===== Record extracts
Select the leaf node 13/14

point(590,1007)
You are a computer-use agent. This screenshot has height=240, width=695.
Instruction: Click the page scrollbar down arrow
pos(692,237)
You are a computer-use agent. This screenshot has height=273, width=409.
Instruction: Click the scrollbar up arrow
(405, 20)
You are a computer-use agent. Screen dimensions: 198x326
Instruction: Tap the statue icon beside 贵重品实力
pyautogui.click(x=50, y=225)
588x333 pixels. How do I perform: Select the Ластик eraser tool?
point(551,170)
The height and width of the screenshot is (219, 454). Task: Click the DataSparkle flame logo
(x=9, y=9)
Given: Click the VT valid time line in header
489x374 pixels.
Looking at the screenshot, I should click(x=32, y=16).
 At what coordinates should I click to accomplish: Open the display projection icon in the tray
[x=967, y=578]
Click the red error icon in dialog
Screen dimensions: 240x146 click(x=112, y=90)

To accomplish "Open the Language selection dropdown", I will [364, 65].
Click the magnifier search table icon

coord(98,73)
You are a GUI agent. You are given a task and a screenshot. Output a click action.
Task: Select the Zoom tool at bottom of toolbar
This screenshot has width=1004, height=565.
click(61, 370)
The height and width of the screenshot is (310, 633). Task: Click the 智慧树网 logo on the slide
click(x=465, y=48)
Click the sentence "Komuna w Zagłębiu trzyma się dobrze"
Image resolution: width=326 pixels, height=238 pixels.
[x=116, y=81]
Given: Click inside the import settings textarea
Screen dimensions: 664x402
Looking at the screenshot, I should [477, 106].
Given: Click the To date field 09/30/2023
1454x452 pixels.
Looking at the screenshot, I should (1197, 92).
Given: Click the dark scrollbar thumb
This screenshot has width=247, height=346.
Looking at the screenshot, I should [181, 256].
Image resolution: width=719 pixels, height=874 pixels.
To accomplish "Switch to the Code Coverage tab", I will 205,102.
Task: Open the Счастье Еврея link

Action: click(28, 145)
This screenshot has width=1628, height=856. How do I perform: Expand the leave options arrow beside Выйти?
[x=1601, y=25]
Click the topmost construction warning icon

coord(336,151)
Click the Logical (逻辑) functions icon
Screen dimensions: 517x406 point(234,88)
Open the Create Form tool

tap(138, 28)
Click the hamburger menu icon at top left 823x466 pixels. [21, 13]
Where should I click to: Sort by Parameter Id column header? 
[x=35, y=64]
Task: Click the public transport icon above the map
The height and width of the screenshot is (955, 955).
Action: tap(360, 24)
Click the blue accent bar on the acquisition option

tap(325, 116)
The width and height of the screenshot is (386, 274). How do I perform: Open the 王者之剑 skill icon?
==========
__Exercise goal__. Each record above needs to be written out exactly, with nothing left out.

__Written answer__.
Select the leaf node 13/14

point(590,1007)
You are a computer-use agent. This screenshot has height=240, width=695.
Instruction: Click the page scrollbar down arrow
pos(692,237)
You are a computer-use agent. This screenshot has height=273, width=409.
Instruction: Click the scrollbar up arrow
(405, 20)
You are a computer-use agent. Screen dimensions: 198x326
Instruction: Tap the statue icon beside 贵重品实力
pyautogui.click(x=50, y=225)
588x333 pixels. How do I perform: Select the Ластик eraser tool?
point(551,170)
The height and width of the screenshot is (219, 454). Task: Click the DataSparkle flame logo
(x=9, y=9)
Given: Click the VT valid time line in header
489x374 pixels.
Looking at the screenshot, I should click(x=32, y=16).
 At what coordinates should I click to accomplish: Open the display projection icon in the tray
[x=967, y=578]
Click the red error icon in dialog
Screen dimensions: 240x146 click(x=112, y=90)

To accomplish "Open the Language selection dropdown", I will [364, 65].
Click the magnifier search table icon

coord(98,73)
You are a GUI agent. You are given a task and a screenshot. Output a click action.
Task: Select the Zoom tool at bottom of toolbar
This screenshot has width=1004, height=565.
click(61, 370)
The height and width of the screenshot is (310, 633). Task: Click the 智慧树网 logo on the slide
click(x=465, y=48)
Click the sentence "Komuna w Zagłębiu trzyma się dobrze"
Image resolution: width=326 pixels, height=238 pixels.
[x=116, y=81]
Given: Click inside the import settings textarea
Screen dimensions: 664x402
Looking at the screenshot, I should [477, 106].
Given: Click the To date field 09/30/2023
1454x452 pixels.
Looking at the screenshot, I should (1197, 92).
Given: Click the dark scrollbar thumb
This screenshot has width=247, height=346.
Looking at the screenshot, I should [181, 256].
Image resolution: width=719 pixels, height=874 pixels.
To accomplish "Switch to the Code Coverage tab", I will 205,102.
Task: Open the Счастье Еврея link

Action: click(28, 145)
This screenshot has width=1628, height=856. How do I perform: Expand the leave options arrow beside Выйти?
[x=1601, y=25]
Click the topmost construction warning icon

coord(336,151)
Click the Logical (逻辑) functions icon
Screen dimensions: 517x406 point(234,88)
Open the Create Form tool

tap(138, 28)
Click the hamburger menu icon at top left 823x466 pixels. [21, 13]
Where should I click to: Sort by Parameter Id column header? 
[x=35, y=64]
Task: Click the public transport icon above the map
The height and width of the screenshot is (955, 955).
Action: tap(360, 24)
Click the blue accent bar on the acquisition option

tap(325, 116)
The width and height of the screenshot is (386, 274). How do I perform: Open the 王者之剑 skill icon?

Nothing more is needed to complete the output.